I’ve started a workflow with 42 samples. They were all scheduled for RNA Star, 5 hours later 39 samples were successfully completed. However, now 19 hours after the samples went into Star 2 are still processing. Is this normal? What to do in this case without messing with the data produced and the workflow?

Is this still an issue? We do not see any Star jobs running still so maybe the two remaining jobs have completed by now.
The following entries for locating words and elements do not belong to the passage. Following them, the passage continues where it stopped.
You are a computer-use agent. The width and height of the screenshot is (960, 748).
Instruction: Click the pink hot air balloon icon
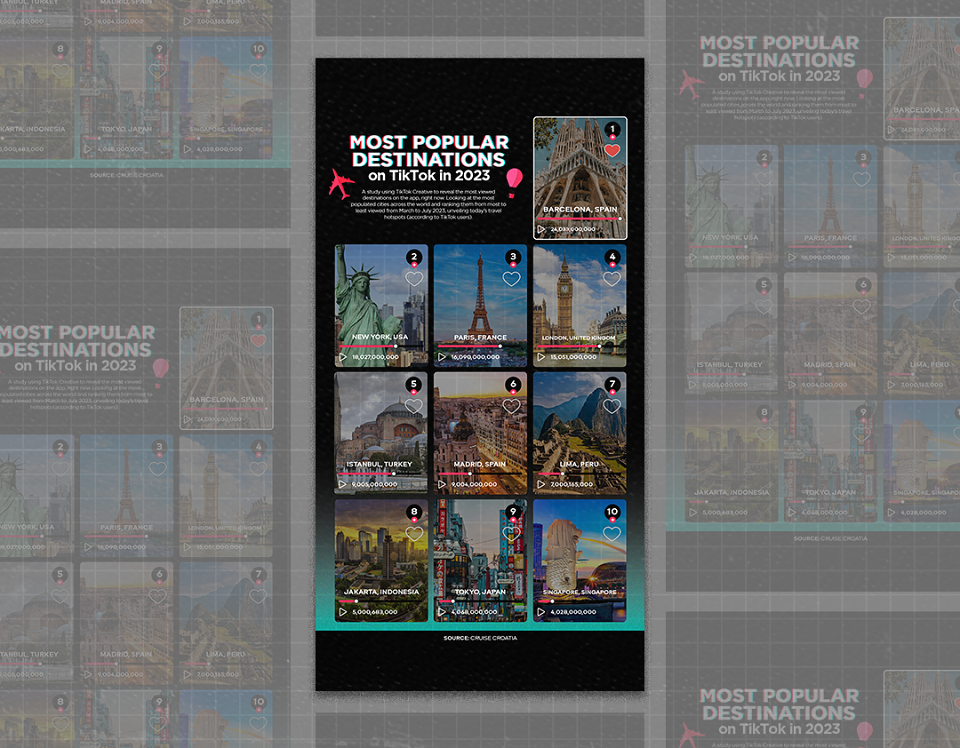tap(514, 182)
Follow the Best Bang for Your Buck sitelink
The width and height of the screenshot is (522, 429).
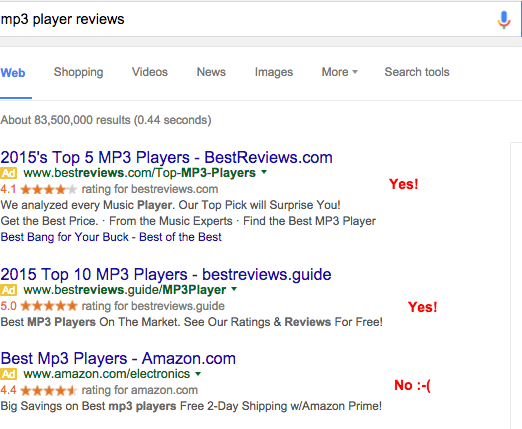[64, 237]
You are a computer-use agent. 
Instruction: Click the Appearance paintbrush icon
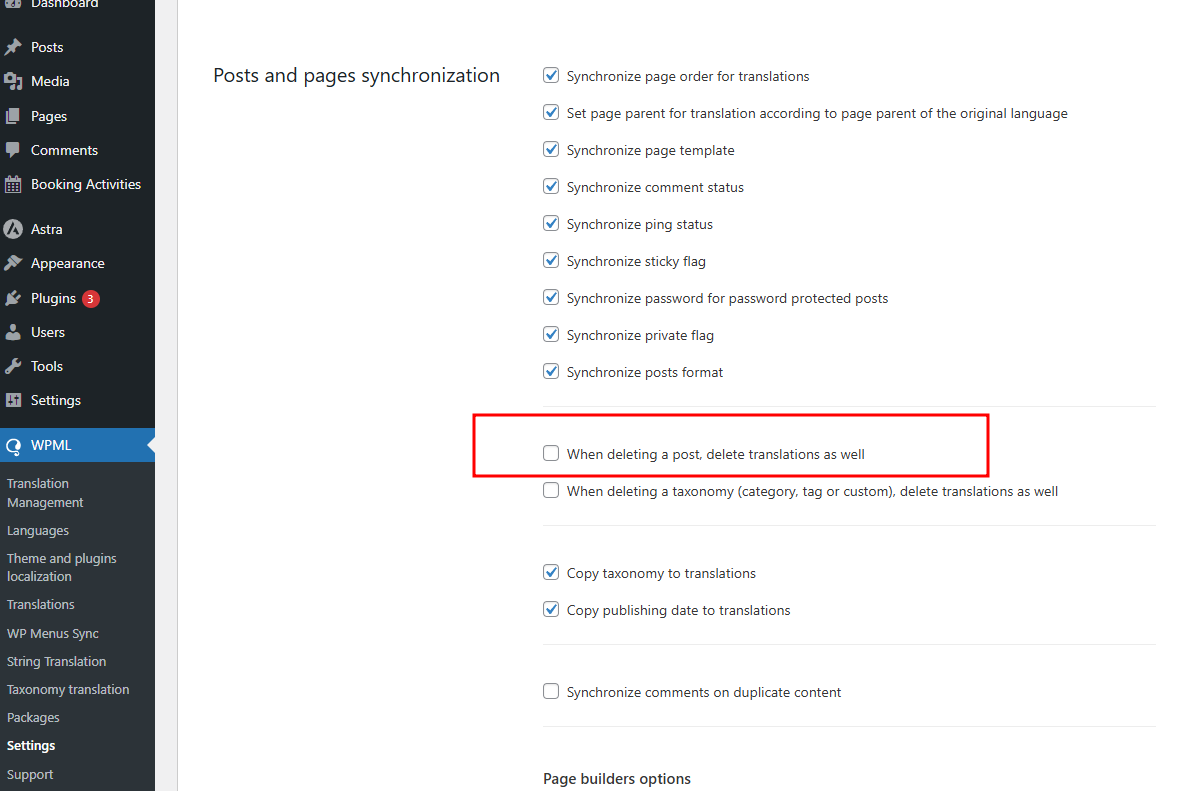coord(13,263)
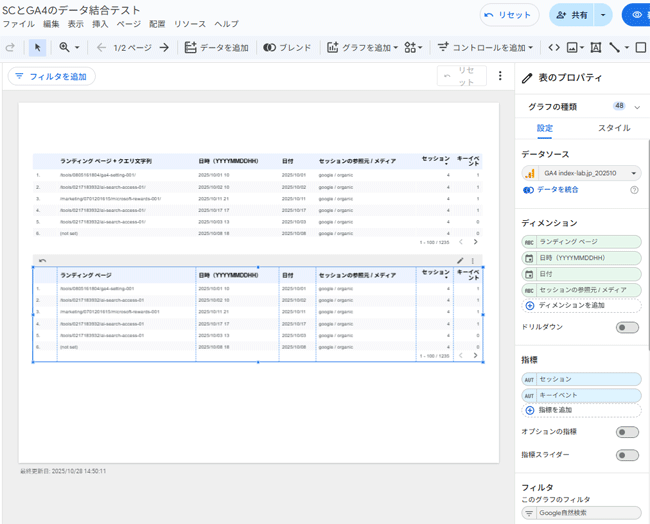
Task: Turn on the 指標スライダー toggle
Action: (x=627, y=455)
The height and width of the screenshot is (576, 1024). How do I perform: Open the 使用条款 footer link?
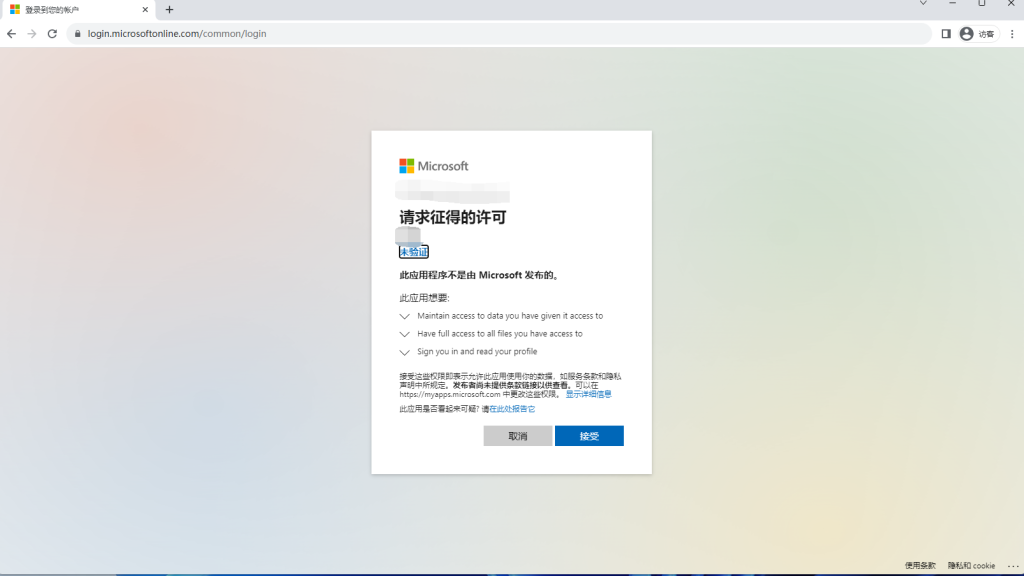click(920, 566)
In general, it can sometimes happen that individual jobs end up on compute that’s experiencing degraded performance for unrelated reasons.

Best way to report really long running jobs is via an email to Galaxy Europe, in which you also state your username or a link to the details page of the long-running job.

Most of the time, just waiting patiently will be your best option, but we can then let you know if rerunning is better in the specific case.

Thank you for your advice. I ended up cancelling the workflow and ran those two samples manually. Would be great if jobs had a “push” or “re-que” option that pops up, eg after 12 hours or 24 hours or so, since it’s particularly elaborate in galaxy to manipulate collections (delete, re-add entries), if not impossible.

Hi @M_M

Instead of re-queuing individual jobs there is a better way! (This would be misused on the public server, leading to havic for our admins! And not even intentional, just by not understanding why it would be sorting the queues “too much”.),

:face_with_monocle: Use case: A few jobs failed or were canceled. In any case, they can’t be resumed/replaced for some reason.

:blush: Solution: Rerun the entire workflow, with the original inputs, and toggle the Re-use jobs with identical parameters option.

Tool tip: Enabling this option will use cached jobs for the workflow invocation. This is useful if you want to reuse the results of a previous job for the same input data.

Translation: As long as the results for that exact same job still exist and the job was run by you originally, it is in your cache somewhere. (exact means everything: inputs, parameters, tool version, and don’t delete all copies yet!). This option will pull in the prior successful run instead of queuing a job from scratch. Any jobs that didn’t complete wouldn’t have a valid, successful, cache result available, so those would get newly queued as usual. In practical use, this makes reruns quick, with no 1-off collection manipulations, as it only is re-queuing what original didn’t work for some reason. There is a rerun button at the top of workflow invocation reports that most people would use for this – so just a few clicks, then this extra toggle to get it going.

For other use cases, if you have a question about a collection manipulation, please ask! The combinations should cover all or most use cases, but if you think we missed something, we can get it ticketed for review. Or, you are welcome to share a use-case and open a ticket at the main repository. We rely on this kind of real-analysis feedback and you’ll see many more issues there, both resolved and pending, just like this!

Hope this helps and glad you had the work finished!